### EXERCISE DIRECTIONS
The line that contains "Image resolution: width=800 pixels, height=368" and all lines following it to the end of the data below: set these down exactly, and nothing besides.

### THE DATA
***
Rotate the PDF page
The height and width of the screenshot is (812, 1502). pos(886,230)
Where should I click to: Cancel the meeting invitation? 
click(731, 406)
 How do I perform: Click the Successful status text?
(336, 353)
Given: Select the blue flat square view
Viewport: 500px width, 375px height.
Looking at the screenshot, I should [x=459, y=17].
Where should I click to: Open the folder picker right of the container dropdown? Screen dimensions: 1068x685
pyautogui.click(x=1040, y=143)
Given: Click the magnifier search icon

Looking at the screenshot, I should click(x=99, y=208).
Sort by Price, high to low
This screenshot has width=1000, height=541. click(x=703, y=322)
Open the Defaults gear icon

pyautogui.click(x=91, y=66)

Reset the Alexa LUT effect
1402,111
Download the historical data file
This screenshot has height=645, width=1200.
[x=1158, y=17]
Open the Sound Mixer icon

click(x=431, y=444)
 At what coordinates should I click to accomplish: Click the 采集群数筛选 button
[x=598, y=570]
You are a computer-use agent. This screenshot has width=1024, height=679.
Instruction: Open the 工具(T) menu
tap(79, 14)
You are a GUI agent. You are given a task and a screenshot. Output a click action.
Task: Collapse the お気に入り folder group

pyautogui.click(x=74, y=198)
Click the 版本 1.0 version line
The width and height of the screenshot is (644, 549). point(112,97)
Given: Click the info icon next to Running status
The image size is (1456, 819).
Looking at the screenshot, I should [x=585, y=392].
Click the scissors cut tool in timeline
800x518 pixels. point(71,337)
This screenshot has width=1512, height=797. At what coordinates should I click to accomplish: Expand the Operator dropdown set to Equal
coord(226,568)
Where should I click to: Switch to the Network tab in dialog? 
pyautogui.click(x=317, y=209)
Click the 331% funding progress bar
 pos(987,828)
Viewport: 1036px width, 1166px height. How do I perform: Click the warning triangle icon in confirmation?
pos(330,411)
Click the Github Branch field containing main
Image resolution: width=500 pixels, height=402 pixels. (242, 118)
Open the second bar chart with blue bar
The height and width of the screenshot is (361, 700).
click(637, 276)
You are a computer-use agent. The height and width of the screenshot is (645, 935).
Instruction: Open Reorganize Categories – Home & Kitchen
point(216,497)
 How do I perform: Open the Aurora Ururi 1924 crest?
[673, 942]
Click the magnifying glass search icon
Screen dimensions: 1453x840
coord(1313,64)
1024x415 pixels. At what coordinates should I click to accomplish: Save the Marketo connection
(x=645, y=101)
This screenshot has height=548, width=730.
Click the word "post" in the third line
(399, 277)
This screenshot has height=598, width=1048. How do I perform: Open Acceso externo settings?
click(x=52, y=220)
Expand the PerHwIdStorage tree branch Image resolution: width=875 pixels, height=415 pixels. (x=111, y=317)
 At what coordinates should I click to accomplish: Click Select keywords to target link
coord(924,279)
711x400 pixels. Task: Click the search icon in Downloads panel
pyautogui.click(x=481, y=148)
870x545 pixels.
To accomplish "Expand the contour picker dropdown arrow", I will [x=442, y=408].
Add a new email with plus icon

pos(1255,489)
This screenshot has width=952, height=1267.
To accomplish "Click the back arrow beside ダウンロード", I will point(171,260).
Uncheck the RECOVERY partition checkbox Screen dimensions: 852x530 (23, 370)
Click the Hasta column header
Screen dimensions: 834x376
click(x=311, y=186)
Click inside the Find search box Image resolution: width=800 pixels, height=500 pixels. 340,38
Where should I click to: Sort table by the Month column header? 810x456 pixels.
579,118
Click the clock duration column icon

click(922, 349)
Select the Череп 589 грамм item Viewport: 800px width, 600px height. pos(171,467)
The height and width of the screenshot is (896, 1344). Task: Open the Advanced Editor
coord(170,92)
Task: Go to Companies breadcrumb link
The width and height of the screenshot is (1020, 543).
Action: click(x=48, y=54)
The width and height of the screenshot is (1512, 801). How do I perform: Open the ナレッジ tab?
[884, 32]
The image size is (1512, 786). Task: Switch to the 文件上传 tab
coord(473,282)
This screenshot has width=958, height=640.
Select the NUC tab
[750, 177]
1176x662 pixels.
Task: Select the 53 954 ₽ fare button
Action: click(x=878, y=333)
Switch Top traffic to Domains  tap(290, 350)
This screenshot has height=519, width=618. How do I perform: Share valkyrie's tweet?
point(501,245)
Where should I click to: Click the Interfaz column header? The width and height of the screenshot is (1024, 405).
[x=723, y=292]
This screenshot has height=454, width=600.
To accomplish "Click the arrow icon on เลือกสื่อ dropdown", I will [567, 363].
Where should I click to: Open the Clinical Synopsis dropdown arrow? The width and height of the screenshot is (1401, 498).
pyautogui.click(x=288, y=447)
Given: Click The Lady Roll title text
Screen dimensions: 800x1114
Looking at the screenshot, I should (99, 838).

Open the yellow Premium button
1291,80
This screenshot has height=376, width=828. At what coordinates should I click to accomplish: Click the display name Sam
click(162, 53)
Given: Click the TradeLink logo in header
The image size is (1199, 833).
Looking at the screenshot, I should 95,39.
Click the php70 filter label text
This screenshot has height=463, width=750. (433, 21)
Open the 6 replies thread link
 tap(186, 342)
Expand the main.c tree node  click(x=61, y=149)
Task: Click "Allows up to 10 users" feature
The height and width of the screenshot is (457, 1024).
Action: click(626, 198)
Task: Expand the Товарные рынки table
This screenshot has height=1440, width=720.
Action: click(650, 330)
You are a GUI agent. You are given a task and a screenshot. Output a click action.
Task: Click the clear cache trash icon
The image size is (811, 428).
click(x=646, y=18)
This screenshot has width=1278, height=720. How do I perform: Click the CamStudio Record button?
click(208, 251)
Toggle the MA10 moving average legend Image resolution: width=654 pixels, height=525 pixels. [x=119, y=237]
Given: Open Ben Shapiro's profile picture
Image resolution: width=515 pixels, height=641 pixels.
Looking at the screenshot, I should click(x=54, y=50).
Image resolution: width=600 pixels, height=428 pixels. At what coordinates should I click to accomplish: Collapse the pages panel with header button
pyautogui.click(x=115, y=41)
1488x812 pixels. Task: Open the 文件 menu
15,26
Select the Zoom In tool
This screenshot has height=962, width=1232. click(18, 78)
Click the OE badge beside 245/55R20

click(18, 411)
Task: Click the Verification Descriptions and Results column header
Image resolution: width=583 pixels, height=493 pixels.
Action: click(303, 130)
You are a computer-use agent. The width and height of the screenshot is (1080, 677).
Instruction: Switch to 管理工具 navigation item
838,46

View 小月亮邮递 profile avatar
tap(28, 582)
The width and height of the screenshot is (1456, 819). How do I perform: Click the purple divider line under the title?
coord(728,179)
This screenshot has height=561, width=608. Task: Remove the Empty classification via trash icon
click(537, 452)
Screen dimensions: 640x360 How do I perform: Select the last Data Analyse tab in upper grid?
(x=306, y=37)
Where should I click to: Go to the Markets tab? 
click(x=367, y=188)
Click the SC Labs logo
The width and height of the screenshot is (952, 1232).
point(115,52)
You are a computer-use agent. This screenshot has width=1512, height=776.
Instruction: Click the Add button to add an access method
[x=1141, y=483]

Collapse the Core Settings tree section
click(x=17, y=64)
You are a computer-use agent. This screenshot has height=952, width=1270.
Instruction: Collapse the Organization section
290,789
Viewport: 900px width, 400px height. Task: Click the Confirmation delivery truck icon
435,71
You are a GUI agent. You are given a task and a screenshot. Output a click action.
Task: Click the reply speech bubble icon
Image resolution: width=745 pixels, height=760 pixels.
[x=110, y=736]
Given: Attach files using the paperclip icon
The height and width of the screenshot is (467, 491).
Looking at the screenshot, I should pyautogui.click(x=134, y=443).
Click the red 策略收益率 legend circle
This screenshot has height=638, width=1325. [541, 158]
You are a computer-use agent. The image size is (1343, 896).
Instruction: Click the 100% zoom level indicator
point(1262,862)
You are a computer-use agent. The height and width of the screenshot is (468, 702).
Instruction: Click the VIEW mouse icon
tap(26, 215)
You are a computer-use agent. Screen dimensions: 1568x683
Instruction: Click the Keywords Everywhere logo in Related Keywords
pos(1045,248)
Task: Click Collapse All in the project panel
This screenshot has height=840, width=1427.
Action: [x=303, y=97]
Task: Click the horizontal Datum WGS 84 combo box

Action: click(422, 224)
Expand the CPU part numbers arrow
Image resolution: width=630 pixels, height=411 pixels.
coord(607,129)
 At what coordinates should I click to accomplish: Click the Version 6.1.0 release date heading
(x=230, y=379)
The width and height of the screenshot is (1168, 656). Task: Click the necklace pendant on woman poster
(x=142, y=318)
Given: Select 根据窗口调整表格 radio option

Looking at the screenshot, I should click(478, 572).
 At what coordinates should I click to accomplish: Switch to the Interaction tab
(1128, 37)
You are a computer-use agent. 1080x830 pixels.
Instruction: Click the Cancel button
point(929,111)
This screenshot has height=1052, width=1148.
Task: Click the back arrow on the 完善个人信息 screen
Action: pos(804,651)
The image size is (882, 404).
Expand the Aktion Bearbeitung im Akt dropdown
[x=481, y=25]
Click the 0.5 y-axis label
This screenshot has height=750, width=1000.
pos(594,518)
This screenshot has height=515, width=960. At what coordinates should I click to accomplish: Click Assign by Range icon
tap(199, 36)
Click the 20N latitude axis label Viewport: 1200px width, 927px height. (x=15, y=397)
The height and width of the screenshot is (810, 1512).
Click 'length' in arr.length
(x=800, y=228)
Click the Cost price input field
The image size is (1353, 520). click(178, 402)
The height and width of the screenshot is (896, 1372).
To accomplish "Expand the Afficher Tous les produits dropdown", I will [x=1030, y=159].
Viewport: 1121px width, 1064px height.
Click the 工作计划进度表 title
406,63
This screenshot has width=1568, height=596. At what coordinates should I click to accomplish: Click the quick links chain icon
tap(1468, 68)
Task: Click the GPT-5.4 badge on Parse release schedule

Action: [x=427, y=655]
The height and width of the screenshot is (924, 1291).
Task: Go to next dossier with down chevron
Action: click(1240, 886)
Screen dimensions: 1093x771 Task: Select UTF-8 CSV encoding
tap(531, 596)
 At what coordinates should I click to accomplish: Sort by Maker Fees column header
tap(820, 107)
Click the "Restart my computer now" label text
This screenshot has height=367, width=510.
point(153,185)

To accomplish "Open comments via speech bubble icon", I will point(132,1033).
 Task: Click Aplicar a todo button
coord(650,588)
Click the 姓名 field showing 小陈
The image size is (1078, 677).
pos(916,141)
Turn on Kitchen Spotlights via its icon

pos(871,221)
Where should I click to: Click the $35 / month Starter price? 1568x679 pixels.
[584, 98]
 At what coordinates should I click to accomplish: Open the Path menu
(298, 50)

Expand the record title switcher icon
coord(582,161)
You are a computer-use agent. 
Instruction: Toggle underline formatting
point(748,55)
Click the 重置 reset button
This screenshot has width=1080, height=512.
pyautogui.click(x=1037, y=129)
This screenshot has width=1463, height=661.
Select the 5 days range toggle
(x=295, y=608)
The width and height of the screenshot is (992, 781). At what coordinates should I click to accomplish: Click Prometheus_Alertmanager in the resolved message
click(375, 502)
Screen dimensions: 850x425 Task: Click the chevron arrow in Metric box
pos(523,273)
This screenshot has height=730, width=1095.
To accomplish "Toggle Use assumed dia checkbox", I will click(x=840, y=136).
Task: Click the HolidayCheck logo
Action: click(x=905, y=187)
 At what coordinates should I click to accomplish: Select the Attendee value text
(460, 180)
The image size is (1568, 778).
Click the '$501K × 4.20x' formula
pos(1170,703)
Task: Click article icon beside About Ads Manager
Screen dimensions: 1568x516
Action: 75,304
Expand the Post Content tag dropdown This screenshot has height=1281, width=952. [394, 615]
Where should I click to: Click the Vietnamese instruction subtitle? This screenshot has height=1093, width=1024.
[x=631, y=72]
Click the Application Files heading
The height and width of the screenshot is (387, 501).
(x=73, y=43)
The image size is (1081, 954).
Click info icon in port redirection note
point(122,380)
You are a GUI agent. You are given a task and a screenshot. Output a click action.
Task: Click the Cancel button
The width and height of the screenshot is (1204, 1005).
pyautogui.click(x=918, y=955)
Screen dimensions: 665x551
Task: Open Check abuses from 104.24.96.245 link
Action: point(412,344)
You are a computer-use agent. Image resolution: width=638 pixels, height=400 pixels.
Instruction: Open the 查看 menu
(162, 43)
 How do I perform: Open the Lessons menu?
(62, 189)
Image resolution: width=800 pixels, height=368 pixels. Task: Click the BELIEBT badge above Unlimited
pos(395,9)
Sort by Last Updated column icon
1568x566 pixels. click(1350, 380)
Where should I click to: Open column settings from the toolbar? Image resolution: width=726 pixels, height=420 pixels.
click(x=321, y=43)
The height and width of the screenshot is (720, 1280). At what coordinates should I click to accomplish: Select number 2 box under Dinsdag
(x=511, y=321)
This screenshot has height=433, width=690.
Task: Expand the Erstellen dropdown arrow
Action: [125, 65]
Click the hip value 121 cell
***
### SOLUTION FOR THIS PROBLEM
Image resolution: width=800 pixels, height=368 pixels. Task: Click the BELIEBT badge above Unlimited
pos(395,9)
Sort by Last Updated column icon
1568x566 pixels. click(1350, 380)
Where should I click to: Open column settings from the toolbar? Image resolution: width=726 pixels, height=420 pixels.
click(x=321, y=43)
The height and width of the screenshot is (720, 1280). At what coordinates should I click to accomplish: Select number 2 box under Dinsdag
(x=511, y=321)
This screenshot has height=433, width=690.
Task: Expand the Erstellen dropdown arrow
Action: [125, 65]
Click the hip value 121 cell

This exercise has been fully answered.